The traps, though thought of as one muscle, really function as three different muscles with different movements.

“The upper traps, which make up the most mass of the overall muscle, primarily lift and rotate the shoulder blades upward, as when shrugging the shoulders,” says Jim Stoppani, Ph.D, M&F senior science editor and author of Encyclopedia of Muscle & Strength (Human Kinetics, 2006). “The middle traps primarily pull the shoulder blades together, and the lower traps rotate the shoulder blades downward.”

Although trapezius training can be paired with either your shoulder or back workouts, Stoppani points out that most bodybuilders train their traps after shoulders because their primary interest is in developing the upper portion of the traps, and this area is already involved in most shoulder exercises. Following that logic, it makes sense to train them after shoulders, since they’re warmed up and ready to go. Conversely, only the middle traps are involved in back exercises. For that reason, doing shrugs (upper traps) on back day might not be the wisest choice since they won’t be warmed up.

But all in all, if you want to make the best possible choice between training traps with shoulders or back, go with shoulders, Stoppani advises.
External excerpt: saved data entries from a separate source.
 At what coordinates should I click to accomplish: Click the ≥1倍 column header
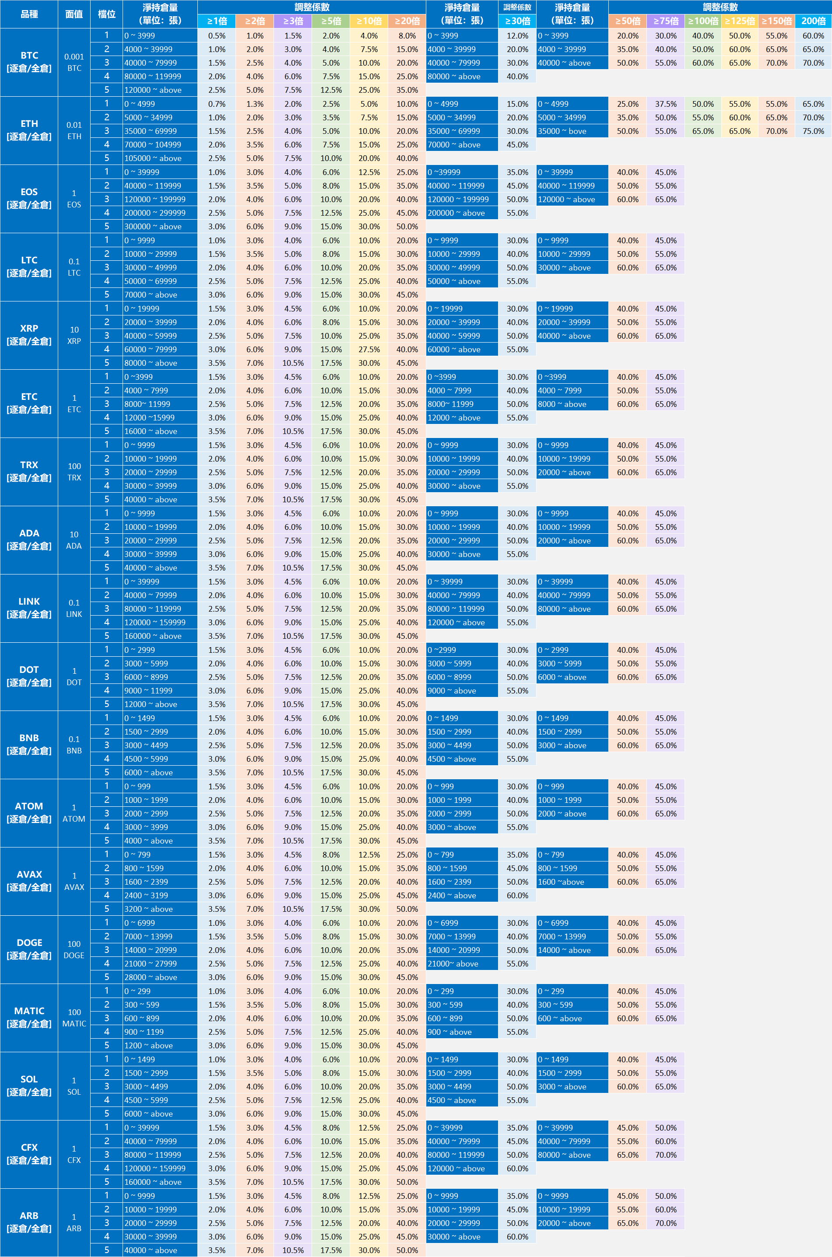(216, 21)
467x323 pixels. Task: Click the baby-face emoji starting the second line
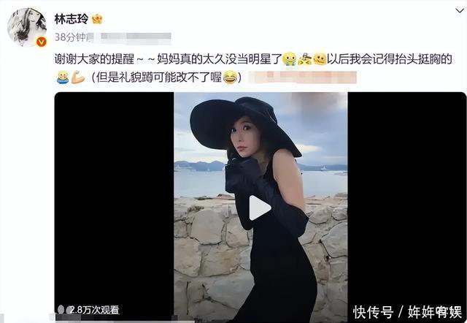pos(63,77)
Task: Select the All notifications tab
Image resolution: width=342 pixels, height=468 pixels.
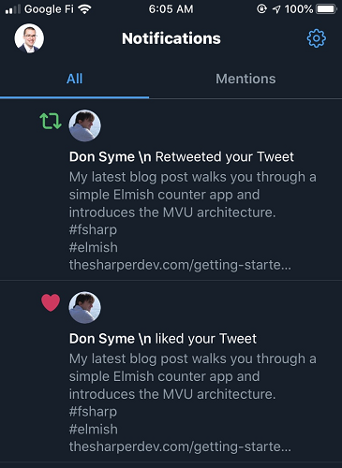Action: [x=74, y=79]
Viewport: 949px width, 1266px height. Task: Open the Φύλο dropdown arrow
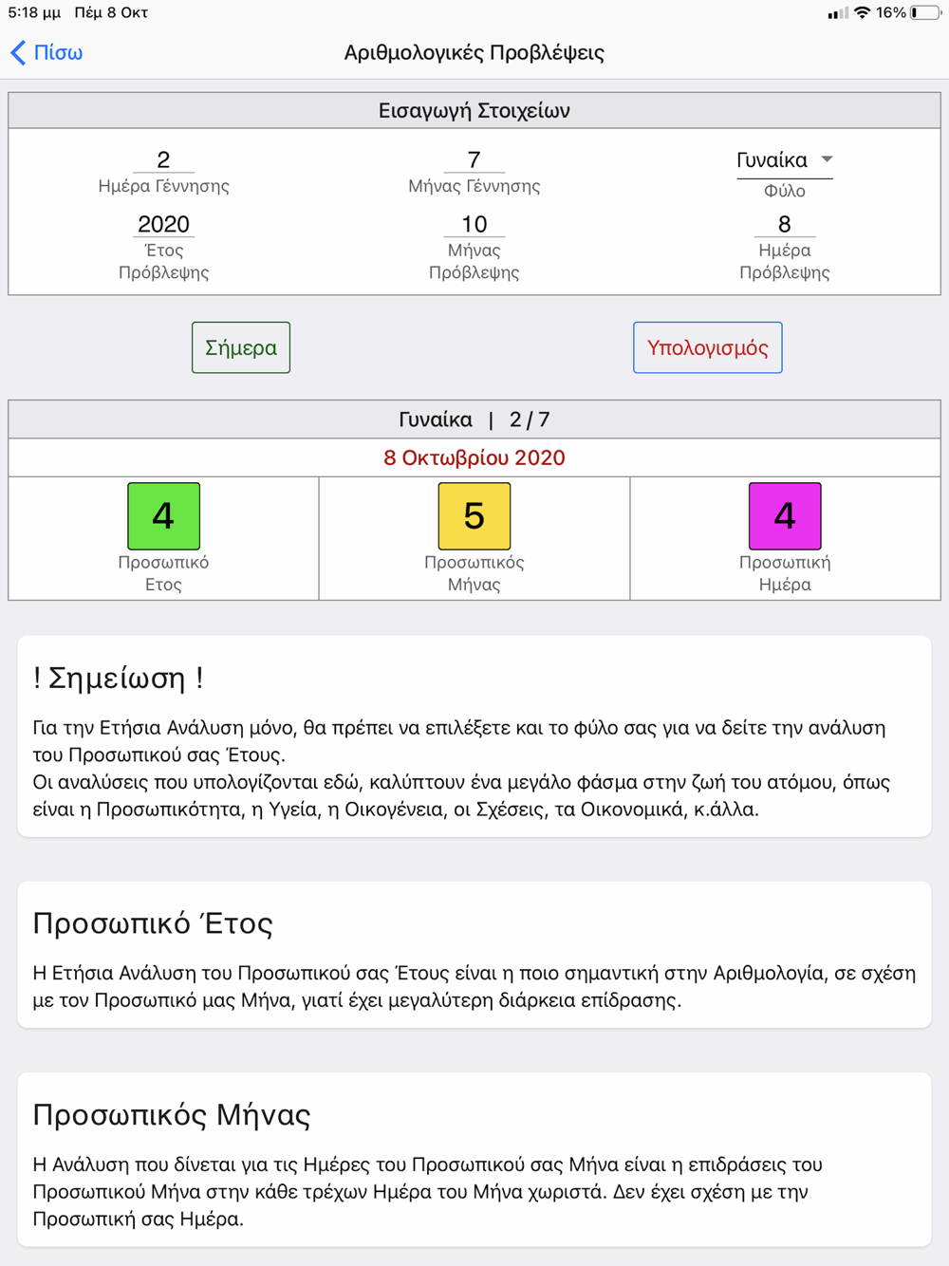827,159
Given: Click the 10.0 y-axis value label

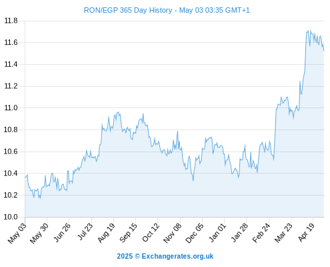Looking at the screenshot, I should [11, 217].
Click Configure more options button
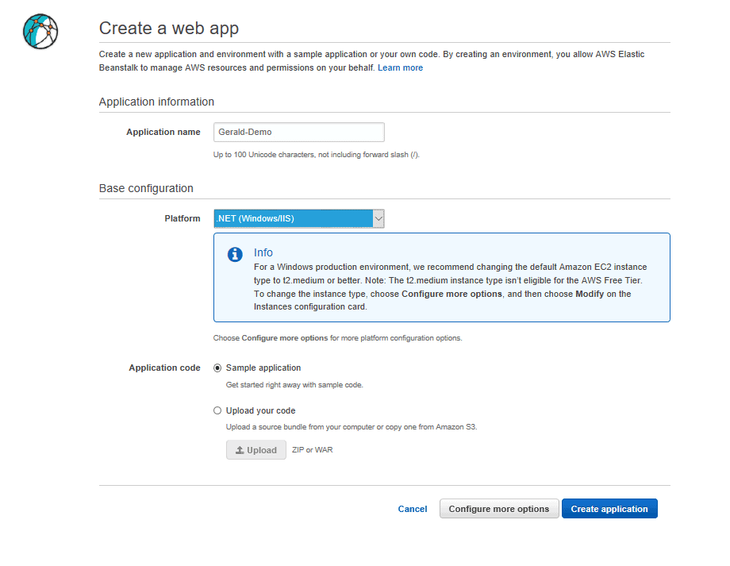The height and width of the screenshot is (566, 730). 499,509
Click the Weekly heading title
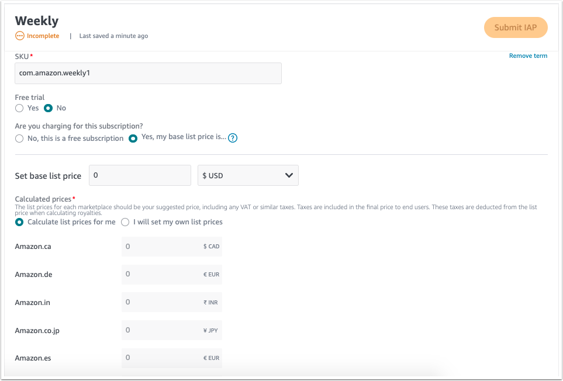 (x=37, y=21)
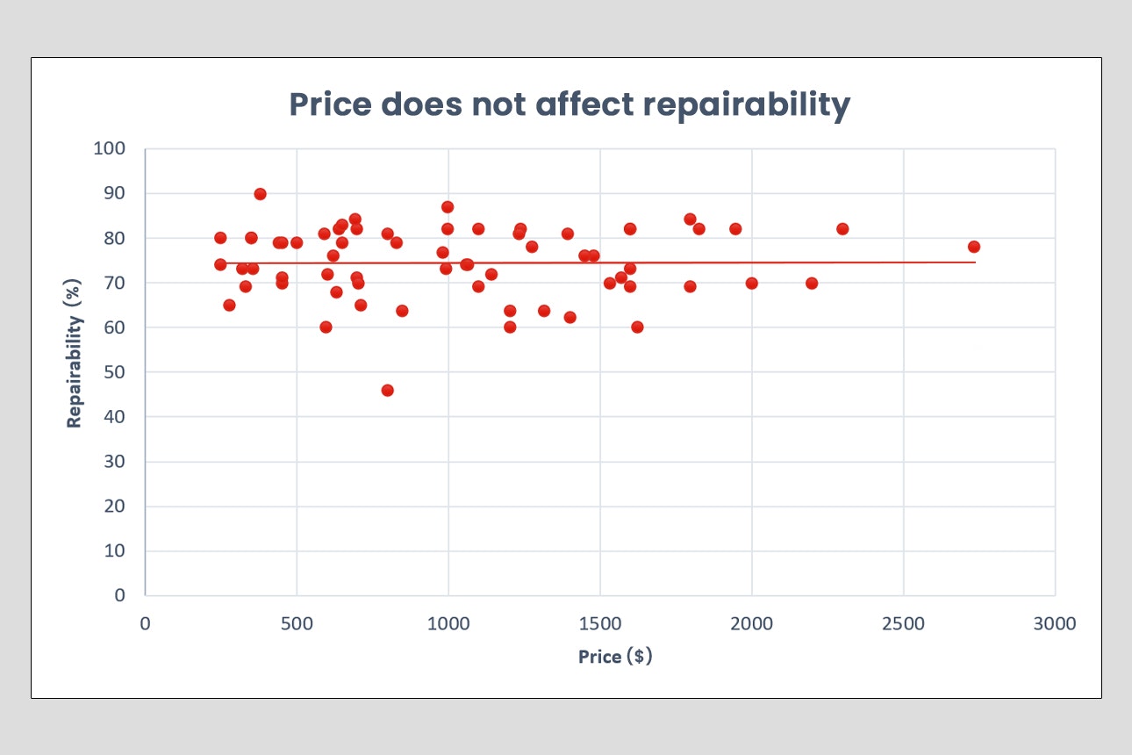1132x755 pixels.
Task: Select the rightmost data point near $2700
Action: pyautogui.click(x=973, y=247)
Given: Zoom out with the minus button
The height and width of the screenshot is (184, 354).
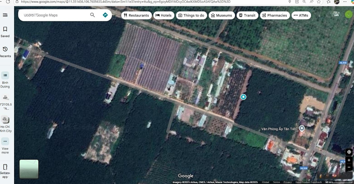Looking at the screenshot, I should click(x=349, y=167).
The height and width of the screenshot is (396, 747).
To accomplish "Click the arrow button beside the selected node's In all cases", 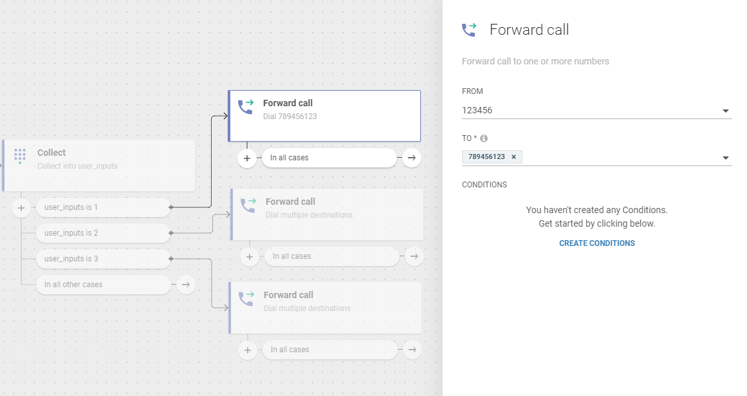I will coord(412,158).
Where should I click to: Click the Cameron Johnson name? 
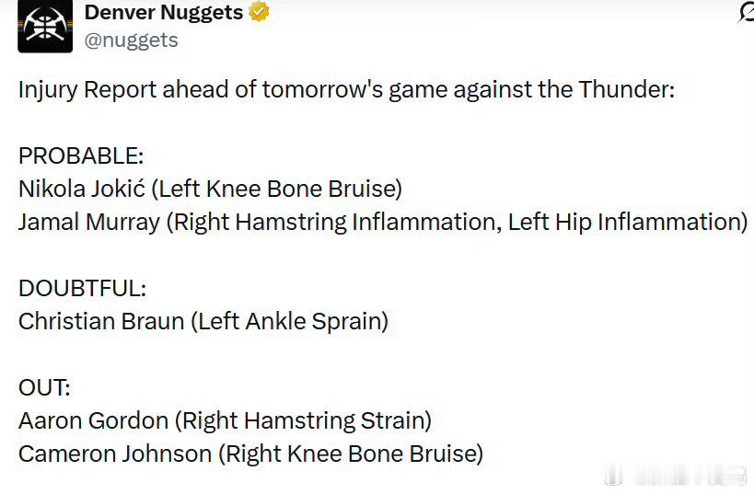[116, 454]
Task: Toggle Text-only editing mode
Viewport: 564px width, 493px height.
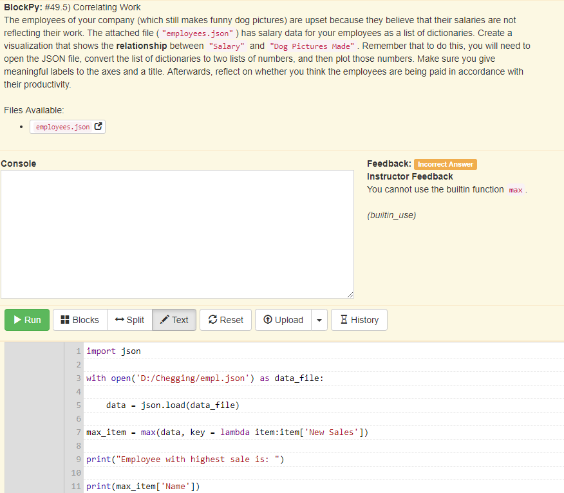Action: [x=174, y=320]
Or if you want to take a slightly more complex route, divide your trap training between the two: Do shrugging moves with shoulders, and on back day (or in a separate stand-alone workout) hit your middle traps with rows or incline dumbbell shrugs and your lower traps with lying dumbbell Y-raises or overhead barbell raises to the front (which is like a front raise for delts, except you raise the bar completely overhead). We don’t need a poll to know that’s a great solution.